═══ INPUT MATERIAL

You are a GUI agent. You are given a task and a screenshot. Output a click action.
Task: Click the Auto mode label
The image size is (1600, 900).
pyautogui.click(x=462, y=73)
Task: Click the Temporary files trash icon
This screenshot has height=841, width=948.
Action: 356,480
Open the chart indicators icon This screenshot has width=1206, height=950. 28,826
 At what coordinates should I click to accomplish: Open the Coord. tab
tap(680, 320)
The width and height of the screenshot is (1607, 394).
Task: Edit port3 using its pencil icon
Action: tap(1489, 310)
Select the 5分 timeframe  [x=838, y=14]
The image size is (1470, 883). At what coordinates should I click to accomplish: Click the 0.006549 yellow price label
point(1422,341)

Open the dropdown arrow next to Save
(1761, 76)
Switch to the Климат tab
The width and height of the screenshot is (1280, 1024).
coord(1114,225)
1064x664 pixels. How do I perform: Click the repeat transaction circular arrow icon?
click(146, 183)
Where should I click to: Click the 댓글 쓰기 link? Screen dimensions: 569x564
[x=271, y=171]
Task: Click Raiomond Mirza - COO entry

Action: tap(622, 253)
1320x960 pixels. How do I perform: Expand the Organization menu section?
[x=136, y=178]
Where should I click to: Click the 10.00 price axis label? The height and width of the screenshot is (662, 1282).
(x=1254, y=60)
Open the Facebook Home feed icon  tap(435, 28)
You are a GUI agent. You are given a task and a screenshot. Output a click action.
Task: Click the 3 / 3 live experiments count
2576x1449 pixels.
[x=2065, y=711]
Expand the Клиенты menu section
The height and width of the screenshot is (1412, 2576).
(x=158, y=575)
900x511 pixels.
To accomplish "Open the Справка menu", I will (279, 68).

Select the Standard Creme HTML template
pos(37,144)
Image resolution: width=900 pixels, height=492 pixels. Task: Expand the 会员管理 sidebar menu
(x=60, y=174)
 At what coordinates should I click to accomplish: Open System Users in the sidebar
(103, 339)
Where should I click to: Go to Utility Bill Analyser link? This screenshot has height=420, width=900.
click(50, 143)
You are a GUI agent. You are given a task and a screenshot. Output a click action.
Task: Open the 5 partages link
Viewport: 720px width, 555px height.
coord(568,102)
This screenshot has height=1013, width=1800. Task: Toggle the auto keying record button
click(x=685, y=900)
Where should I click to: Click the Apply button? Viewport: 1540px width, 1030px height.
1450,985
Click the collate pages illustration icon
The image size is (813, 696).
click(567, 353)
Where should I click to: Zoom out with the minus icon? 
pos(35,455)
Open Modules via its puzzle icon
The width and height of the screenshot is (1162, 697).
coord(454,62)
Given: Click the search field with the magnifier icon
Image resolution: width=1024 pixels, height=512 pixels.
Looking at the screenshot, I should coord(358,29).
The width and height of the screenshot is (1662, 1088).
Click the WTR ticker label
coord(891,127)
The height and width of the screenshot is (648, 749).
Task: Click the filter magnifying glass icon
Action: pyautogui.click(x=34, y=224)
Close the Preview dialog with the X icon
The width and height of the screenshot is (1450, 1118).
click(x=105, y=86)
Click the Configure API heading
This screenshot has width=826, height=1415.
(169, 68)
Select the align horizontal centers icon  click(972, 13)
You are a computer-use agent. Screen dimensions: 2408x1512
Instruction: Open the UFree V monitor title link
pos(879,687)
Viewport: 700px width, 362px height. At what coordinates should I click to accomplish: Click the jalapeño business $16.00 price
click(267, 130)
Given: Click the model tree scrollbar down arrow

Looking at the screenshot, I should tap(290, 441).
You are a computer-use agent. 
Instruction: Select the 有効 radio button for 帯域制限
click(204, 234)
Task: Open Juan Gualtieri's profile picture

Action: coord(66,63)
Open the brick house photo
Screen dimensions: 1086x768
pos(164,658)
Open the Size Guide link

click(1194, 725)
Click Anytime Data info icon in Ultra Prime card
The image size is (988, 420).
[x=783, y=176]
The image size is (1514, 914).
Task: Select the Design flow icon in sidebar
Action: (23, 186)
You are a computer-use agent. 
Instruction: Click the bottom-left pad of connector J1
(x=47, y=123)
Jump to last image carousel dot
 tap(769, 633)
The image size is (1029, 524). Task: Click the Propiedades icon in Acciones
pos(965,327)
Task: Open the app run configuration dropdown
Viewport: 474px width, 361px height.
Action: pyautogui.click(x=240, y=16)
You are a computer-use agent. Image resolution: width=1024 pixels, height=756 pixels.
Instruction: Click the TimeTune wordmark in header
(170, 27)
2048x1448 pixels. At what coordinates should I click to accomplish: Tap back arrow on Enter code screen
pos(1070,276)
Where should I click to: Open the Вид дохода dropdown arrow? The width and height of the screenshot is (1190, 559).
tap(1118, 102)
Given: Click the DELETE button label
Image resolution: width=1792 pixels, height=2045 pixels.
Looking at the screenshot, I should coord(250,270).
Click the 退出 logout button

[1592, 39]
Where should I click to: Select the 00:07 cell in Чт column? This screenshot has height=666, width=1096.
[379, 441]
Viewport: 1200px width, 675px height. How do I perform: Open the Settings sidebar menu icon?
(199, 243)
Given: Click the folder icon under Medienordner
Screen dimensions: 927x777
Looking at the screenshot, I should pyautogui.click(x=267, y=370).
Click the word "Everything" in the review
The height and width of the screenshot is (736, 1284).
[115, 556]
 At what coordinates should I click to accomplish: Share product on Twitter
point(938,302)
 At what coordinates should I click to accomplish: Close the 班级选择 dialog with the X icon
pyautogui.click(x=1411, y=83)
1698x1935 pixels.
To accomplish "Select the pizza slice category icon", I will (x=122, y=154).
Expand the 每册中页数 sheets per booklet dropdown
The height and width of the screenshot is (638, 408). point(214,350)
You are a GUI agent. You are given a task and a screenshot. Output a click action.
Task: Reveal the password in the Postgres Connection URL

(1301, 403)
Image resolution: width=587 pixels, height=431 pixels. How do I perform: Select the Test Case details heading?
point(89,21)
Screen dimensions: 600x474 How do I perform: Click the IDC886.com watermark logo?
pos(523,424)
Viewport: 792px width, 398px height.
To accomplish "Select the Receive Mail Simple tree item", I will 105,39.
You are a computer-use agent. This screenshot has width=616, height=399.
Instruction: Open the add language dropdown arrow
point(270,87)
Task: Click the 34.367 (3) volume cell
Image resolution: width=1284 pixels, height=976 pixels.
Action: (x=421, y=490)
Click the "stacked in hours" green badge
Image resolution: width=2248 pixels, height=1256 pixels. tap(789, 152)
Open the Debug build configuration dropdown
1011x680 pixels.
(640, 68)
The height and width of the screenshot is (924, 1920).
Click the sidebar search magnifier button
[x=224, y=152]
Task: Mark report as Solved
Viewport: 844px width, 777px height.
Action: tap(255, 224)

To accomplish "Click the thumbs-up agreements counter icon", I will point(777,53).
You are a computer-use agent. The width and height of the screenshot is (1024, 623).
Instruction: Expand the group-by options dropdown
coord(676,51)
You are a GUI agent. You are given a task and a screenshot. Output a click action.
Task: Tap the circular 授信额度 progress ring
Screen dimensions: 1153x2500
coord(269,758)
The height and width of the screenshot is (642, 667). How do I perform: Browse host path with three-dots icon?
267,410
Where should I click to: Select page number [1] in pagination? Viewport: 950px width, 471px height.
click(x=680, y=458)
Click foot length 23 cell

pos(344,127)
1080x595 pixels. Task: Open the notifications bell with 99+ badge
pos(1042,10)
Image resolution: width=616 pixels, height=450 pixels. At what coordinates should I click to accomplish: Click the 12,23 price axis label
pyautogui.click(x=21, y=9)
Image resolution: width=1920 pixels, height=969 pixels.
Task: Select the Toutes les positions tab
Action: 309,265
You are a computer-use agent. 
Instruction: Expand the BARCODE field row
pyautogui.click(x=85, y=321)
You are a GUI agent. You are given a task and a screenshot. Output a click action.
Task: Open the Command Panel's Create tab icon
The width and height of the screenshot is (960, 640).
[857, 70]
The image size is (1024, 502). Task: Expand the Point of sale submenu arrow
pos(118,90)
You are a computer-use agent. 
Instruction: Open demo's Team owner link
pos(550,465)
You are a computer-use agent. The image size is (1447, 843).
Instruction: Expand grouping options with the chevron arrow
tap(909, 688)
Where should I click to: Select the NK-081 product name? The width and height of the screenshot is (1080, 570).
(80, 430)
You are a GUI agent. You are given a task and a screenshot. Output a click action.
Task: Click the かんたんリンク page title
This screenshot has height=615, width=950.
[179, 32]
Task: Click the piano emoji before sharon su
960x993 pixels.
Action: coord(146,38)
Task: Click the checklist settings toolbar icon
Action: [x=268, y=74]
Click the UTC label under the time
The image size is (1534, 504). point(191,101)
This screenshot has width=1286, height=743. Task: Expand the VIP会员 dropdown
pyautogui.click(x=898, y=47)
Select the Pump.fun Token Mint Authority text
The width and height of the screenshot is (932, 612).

══════

# [WHAT YOU ARE ASKED TO DO]
Gather up every line in the data above that contains the word "will", copying each one.

# [WRITTEN SOLUTION]
To accomplish "Open the Справка menu", I will (279, 68).
To accomplish "Select the pizza slice category icon", I will (x=122, y=154).
To accomplish "Select the Receive Mail Simple tree item", I will 105,39.
To accomplish "Click the thumbs-up agreements counter icon", I will point(777,53).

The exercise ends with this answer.